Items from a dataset
________
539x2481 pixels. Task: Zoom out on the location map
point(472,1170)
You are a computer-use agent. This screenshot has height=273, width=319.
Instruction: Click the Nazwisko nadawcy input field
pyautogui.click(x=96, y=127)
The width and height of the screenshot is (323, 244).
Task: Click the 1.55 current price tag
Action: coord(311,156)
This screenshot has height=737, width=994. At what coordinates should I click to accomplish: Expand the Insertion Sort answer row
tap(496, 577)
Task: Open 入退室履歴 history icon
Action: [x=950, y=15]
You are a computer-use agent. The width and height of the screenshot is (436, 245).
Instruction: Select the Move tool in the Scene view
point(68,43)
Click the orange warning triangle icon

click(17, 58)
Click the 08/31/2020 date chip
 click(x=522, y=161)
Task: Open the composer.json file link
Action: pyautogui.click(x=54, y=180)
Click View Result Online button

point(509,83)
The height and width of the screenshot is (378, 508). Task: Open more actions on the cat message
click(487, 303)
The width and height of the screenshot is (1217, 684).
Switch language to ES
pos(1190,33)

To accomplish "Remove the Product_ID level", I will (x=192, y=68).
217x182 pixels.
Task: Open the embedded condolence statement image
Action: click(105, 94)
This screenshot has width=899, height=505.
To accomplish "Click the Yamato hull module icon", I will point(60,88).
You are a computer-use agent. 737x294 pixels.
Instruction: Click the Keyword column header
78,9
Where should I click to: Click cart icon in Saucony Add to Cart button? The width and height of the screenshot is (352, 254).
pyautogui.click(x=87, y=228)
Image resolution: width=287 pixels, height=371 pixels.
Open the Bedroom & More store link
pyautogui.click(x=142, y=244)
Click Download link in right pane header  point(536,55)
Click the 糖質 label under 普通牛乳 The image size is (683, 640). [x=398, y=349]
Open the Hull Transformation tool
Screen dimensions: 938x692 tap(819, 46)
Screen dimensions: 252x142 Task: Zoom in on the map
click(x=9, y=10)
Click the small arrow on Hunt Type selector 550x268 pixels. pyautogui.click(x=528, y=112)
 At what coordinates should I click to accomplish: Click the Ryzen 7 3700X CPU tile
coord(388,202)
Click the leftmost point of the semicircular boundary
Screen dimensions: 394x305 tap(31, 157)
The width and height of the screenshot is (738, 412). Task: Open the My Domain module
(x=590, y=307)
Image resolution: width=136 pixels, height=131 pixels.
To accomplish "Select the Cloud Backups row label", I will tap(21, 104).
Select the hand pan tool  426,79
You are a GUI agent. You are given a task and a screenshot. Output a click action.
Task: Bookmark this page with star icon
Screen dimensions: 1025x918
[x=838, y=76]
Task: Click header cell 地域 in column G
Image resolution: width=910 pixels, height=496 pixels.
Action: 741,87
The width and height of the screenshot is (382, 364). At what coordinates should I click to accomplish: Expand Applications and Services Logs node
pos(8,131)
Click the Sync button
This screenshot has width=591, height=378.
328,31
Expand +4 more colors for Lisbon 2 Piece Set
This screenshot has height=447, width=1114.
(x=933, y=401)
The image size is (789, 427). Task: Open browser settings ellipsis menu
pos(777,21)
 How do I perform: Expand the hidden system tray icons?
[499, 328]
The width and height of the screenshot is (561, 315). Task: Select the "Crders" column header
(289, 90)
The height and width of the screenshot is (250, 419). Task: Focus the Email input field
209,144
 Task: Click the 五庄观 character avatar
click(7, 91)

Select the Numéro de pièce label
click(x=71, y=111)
________
How to complete this task: Go through the entries above and pull out each line with "computer" in it.

Task result:
You are a computer-use agent. This screenshot has height=273, width=319.
You are a computer-use agent. The width and height of the screenshot is (436, 245).
You are a computer-use agent. 737x294 pixels.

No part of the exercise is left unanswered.